Relaciones sociales de producción (forma de obtención de la plusvalía) y educación

El rezago y la dependencia de las economías de la periferia varían según el grado de subdesarrollo y la forma de inserción a la economía mundial, o más precisamente, la forma de subordinación al polo desarrollado. A este respecto, la coexistencia de los sectores tradicional y moderno revelan una suerte de híbrido entre la plusvalía absoluta y relativa que se resume en la superexplotación del trabajo, porque parte del plusvalor tiene que trasladarse al exterior directamente para pagar el equipo, para cubrir las ganancias de los inversionistas, el pago de patentes, franquicias, intereses, etc. Con tales limitaciones queda en entredicho reproducir la condición de subdesarrollo previo, y así justificar que el capital trasnacional borre las fronteras de las políticas nacionalistas.

Pero, ¿cuál sería la característica de las relaciones sociales de producción y de acumulación neoliberales y cómo influyen en la educación?

Ante la avalancha neoliberal los débiles gobiernos de la periferia tuvieron que ceder y aplicaron como solución la mano invisible del mercado por cuanto teóricamente aseguraba beneficios a todo mundo en razón de su esfuerzo, de su trabajo.
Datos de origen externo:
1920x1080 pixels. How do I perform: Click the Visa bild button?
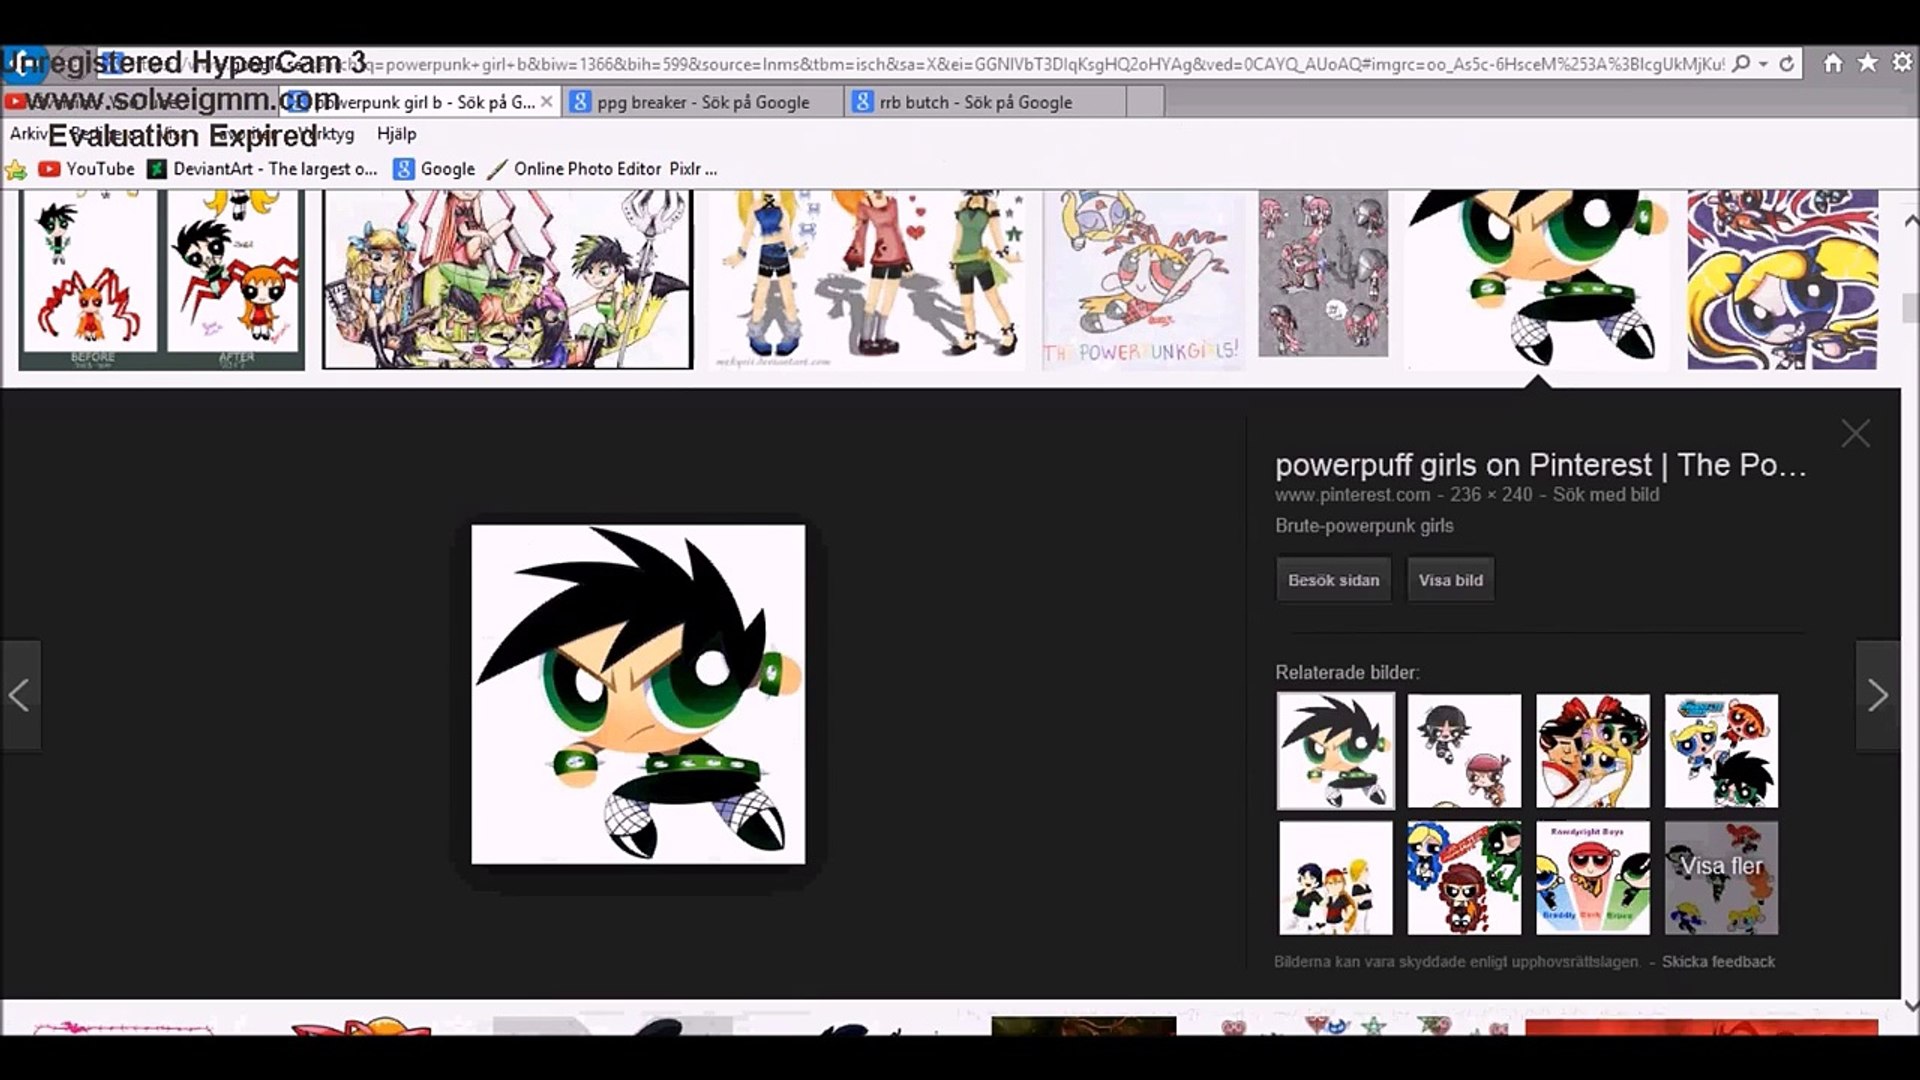(1450, 580)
Los gobiernos de la periferia comprometieron a sus economías, no obstante su debilidad y atraso, al juego de la "competitividad" internacional. Tomaron muy en serio que la carencia de capital se resuelve con créditos, y que el deterioro de las fuerzas productivas y la modernización siempre se ha resuelto con su importación. Es más, tal vez aspiraban a que al fragor de la competitividad, alguna ventaja comparativa podría surgir.

Pero esta vez la periferia retrocede en la posición de subdesarrollo semiautónomo que había alcanzado. La trasnacionalización de la industria suple la importación del equipo productivo; los grandes capitales "nacionales" para no sucumbir, se asocian con las trasnacionales; y el capital financiero se va adueñando de ese centro vital de las economías nacionales. En estas condiciones surge y se expande en la periferia la maquila cual tercer factor productivo.

La nueva división internacional del trabajo, vista como relación de distribución de tareas entre el centro y la periferia, traslada ciertos segmentos de la producción industrial a la periferia en busca de fuerza de trabajo abundante, barata, simple, y desempleada, y convierte a la periferia en productora de ciertos bienes manufacturados para la exportación.

Lo cierto es que los gobiernos de la periferia, sin otra opción tratan por todos los medios de crear paraísos para atraer capital. Ofrecen las virtudes de su principal mercancía: la fuerza de trabajo: "productividad, lealtad, movilidad y calificación, son las consignas principales en la competencia entre países subdesarrollados para vender su fuerza de trabajo [...] La principal consigna de comercialización, por supuesto, que la cantidad es grande y el precio es bajo".7

Sobre esta base podemos advertir qué tipo de educación demanda el aparato productivo del subdesarrollo capitalista:

En primer lugar, el mercado laboral local (el capital nacional) no demanda fuerza de trabajo calificada para apropiarse y desarrollar en su beneficio (la ganancia) el conocimiento científico universal, ni su aplicación técnica -innovación- a la producción (no necesita el know how).

En segundo, los sistemas de enseñanza no son requeridos para preparar la fuerza de trabajo -simple o compleja- para el objetivo del desarrollo de las fuerzas productivas del capital fijo,

En tercero, eso revela la ruptura entre educación y desarrollo (endógeno) de las fuerzas productivas. (Por supuesto que no negamos la relación entre educación y simple crecimiento de la producción.)

En cuarto, precisamente, esa ruptura entre educación y desarrollo provoca un desaprovechamiento "de la capacidad educativa instalada", un bloqueo del proceso escolar mismo y niega el despliegue de la potencialidad educativa como fuerza productiva, con vistas a un desarrollo endógeno.

En quinto, eso significa negar la calificación a la fuerza de trabajo de la periferia, y, de todos modos, negar al trabajo que logra calificarse el despliegue de su talento y de sus potencialidades para desarrollar las fuerzas productivas.

Por tanto, si la educación debe adecuarse a la necesidad del capital subdesarrollado cabe asumir que el papel de la educación en la periferia, en general, estriba en contribuir a reproducir esa condición de subdesarrollo, y en particular, en el terreno de la producción directa, adaptar la fuerza de trabajo a la modernización importada, vale decir, al equipo productivo.